With such a strongly pro-life wife, some are suggesting that Judge Roberts not only shares her views but also would act on them to seek to overturn such Supreme Court rulings as Roe v. Wade and other pro-abortion decisions handed down over the last three decades.
At issue is Jane Roberts' work with Feminists for Life, a group she sought out some 10 years ago, when she offered her legal services to the group that states: "Abortion is a reflection that our society has failed to meet the needs of women. Women deserve better than abortion."
According to the Times, Mrs. Roberts served on the board of the organization for four years, and later provided legal services. The group's president, Serrin Foster, told the Times that as an adoptive parent, Mrs. Roberts - she and her husband have two adopted children - made contributions that included urging the group to focus more on the needs of biological mothers, and adding a biological mother to the board of directors.
Mrs. Foster explained that Feminists for Life is committed not only to ending abortion but also to making it "unthinkable" by providing every woman with the assistance she needs. Reversing Roe v. Wade, the 1973 decision that recognized a constitutional right to abortion, is a goal, she said, "but not enough."
In recent years the group has supported efforts to ban the grisly procedure known by the name the doctor who first performed it gave it - partial-birth abortion - as well as promoting legislation that prohibits transporting a minor across state lines to evade parental notification laws.
"Jane has very strong personal convictions, politically and with regard to her faith," Christine Kearns, a friend and colleague who has worked with Mrs. Roberts for 18 years, told the Times. "But as long as I've known her, I've never known her to impose them on others or to be unwilling to listen to other people's points of view."
But the views and work of Jane Roberts, like her husband a strongly devout Roman Catholic, has pro-abortion groups in a tizzy.

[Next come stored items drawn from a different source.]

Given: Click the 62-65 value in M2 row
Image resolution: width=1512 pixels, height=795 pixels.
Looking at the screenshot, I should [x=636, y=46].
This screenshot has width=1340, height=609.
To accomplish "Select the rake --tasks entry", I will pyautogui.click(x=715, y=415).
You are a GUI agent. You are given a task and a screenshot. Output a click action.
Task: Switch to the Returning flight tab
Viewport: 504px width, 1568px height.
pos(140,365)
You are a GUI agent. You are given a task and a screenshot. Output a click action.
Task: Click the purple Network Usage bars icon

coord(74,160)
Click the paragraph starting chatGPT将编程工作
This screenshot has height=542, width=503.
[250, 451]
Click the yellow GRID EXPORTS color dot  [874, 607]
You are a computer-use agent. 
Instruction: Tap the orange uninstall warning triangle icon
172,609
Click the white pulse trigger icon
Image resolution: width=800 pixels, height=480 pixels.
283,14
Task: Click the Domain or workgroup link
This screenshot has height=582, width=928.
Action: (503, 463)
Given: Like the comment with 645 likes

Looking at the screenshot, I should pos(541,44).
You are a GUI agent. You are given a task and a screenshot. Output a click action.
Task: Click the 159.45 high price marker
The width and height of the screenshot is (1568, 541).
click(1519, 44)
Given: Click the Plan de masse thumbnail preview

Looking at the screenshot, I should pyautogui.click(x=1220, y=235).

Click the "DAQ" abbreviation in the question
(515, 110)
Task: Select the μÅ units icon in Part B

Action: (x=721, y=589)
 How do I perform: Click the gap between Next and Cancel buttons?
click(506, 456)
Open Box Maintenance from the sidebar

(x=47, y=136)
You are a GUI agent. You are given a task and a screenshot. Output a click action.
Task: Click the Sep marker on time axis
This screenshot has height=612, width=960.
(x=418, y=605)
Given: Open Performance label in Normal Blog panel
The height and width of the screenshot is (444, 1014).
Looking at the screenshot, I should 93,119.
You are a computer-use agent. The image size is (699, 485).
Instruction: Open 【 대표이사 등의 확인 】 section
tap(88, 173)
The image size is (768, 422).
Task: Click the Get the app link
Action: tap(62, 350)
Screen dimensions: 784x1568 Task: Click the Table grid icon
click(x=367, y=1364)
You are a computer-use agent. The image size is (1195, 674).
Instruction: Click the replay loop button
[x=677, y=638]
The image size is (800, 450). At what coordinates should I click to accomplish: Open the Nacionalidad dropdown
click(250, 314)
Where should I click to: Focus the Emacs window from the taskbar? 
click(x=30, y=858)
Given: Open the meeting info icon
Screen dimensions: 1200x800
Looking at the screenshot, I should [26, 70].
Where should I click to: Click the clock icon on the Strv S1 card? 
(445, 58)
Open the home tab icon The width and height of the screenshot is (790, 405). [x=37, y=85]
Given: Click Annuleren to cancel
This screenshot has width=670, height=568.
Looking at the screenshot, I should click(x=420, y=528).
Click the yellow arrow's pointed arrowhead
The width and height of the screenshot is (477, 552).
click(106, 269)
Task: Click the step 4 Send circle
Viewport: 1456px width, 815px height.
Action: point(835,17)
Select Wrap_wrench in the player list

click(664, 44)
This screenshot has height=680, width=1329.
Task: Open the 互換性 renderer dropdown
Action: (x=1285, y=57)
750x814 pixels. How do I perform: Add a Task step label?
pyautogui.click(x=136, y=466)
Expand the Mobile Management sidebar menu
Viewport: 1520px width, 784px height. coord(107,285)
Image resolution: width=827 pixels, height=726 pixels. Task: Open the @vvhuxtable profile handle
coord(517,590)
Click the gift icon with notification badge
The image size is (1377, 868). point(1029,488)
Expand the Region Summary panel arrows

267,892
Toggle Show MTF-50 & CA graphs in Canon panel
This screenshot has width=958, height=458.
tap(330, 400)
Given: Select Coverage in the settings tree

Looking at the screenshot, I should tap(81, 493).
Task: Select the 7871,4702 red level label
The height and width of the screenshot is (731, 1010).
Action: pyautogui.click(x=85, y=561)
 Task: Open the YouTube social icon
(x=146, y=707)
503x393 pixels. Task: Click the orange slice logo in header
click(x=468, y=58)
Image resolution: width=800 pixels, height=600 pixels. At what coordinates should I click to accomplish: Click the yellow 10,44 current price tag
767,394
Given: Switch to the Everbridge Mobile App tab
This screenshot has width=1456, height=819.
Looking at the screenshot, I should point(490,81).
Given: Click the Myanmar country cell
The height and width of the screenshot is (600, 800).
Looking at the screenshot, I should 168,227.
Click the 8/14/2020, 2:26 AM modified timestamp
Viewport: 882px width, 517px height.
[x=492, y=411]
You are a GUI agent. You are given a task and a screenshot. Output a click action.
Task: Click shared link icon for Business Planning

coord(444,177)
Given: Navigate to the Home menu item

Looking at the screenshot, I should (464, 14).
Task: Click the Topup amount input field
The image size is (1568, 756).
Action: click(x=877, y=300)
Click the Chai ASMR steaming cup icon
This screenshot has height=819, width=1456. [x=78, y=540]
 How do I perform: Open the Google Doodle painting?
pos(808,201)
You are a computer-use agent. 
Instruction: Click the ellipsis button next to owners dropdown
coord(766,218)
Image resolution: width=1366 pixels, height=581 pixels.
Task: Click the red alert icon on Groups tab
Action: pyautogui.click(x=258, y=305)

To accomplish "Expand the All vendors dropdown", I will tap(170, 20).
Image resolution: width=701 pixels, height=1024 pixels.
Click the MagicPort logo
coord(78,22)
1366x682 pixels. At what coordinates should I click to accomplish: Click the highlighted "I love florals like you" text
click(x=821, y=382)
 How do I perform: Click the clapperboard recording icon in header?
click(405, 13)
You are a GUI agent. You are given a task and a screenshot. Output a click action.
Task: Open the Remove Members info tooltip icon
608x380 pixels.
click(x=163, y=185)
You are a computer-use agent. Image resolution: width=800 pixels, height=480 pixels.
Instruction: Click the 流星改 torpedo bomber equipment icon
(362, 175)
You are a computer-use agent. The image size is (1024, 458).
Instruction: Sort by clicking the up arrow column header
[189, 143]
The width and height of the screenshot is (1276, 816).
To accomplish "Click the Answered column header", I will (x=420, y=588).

"It's unclear how all this will affect her husband," Jennifer Palmieri, a spokeswoman with the Center for American Progress, a liberal public policy group, told the Los Angeles Times. "It's possible that he would have a different view than her. It's just that in the absence of information about this guy, people are looking at her and trying to read the tea leaves."
It appears that for once, leftist pro-abortion groups don't plan to heed the advice of their hero, Ted Kennedy.